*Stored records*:
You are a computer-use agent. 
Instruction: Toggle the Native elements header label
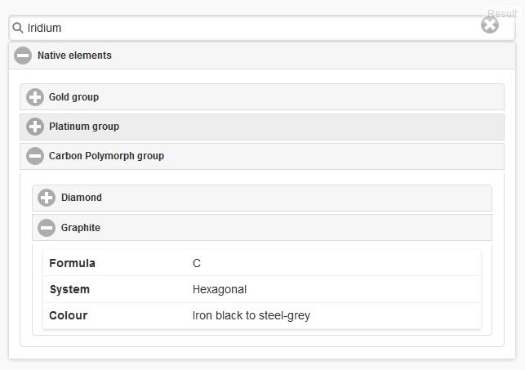[x=74, y=56]

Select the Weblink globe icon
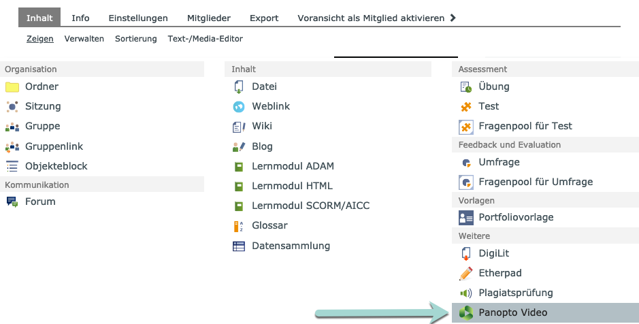239,107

*Exercise aim*: Repeat word for word, and nothing more, the lines between the line containing "Instruction: Toggle the" and the last line of the records above, inclusive, without pictures.

*Solution*:
Instruction: Toggle the Native elements header label
[x=74, y=56]

Select the Weblink globe icon
239,107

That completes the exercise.